▶

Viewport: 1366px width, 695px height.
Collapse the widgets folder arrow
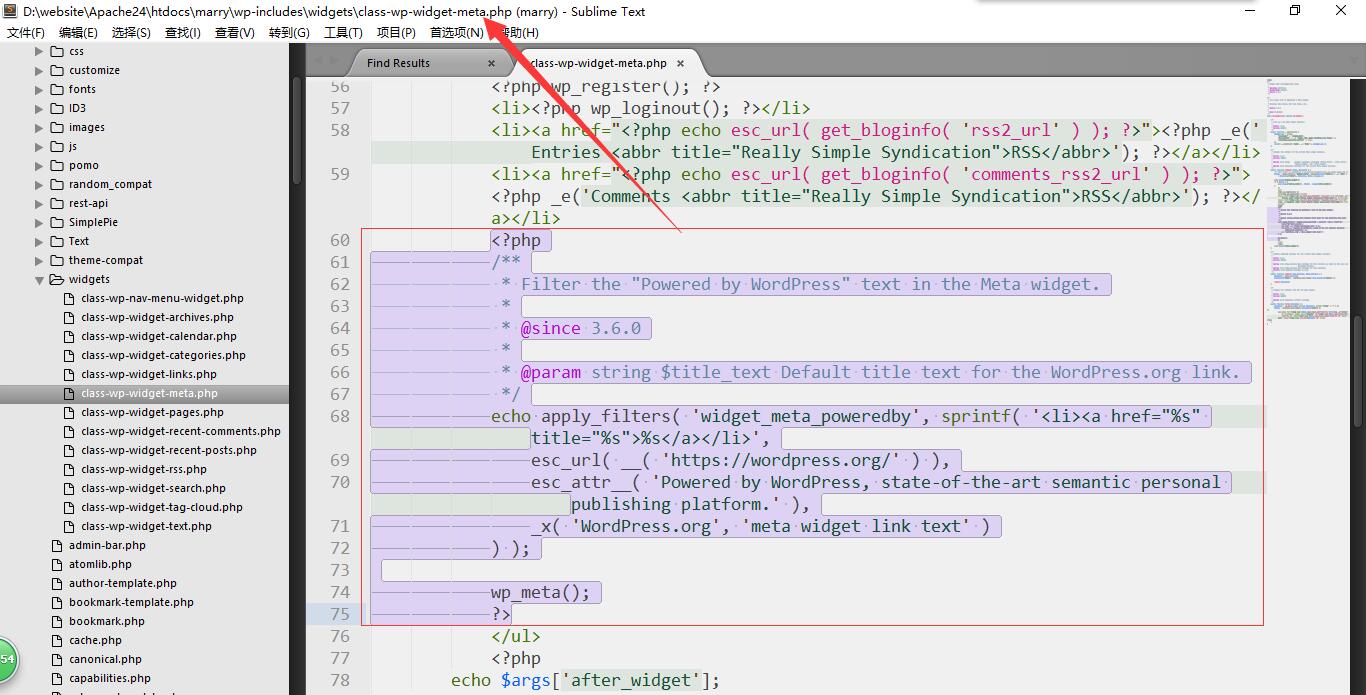pyautogui.click(x=40, y=280)
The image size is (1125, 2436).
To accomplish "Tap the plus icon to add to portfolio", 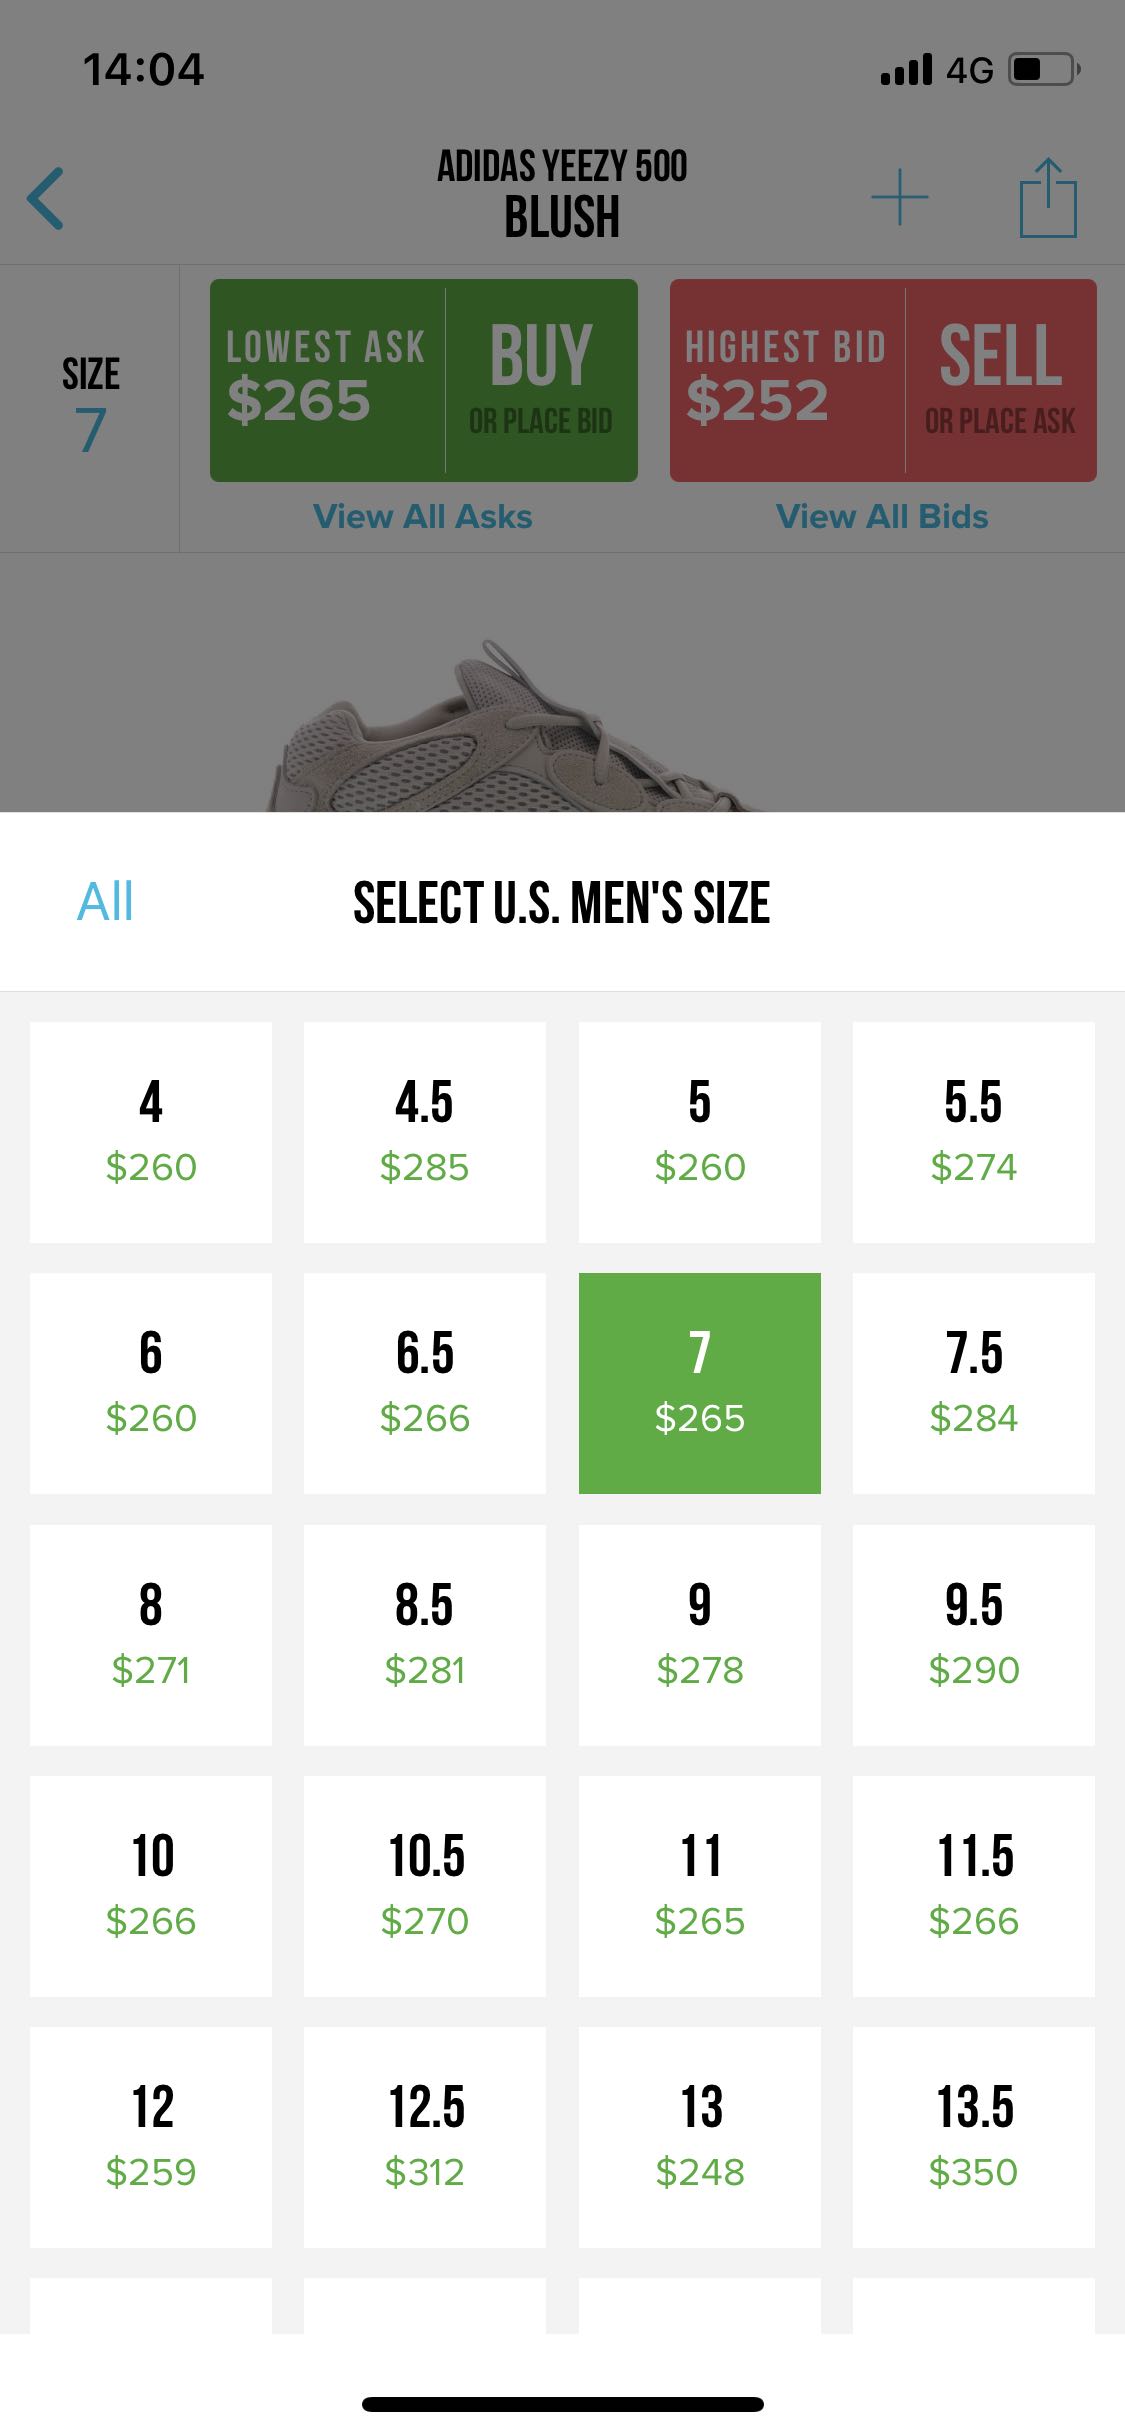I will [x=899, y=198].
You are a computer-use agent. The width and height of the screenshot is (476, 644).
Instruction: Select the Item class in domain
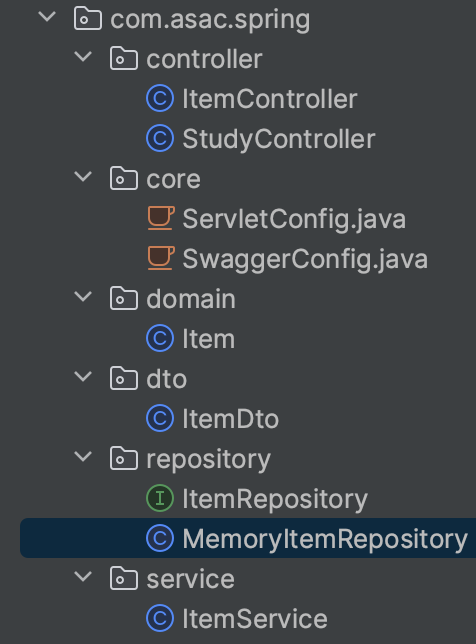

◀

EXERCISE AIM
Copy out only the lines from the one containing "You are a computer-use" to the end of the entries, unchanged. Drop the pictures.

COMPLETED TASK
You are a computer-use agent. The width and height of the screenshot is (476, 644).
Instruction: Select the Item class in domain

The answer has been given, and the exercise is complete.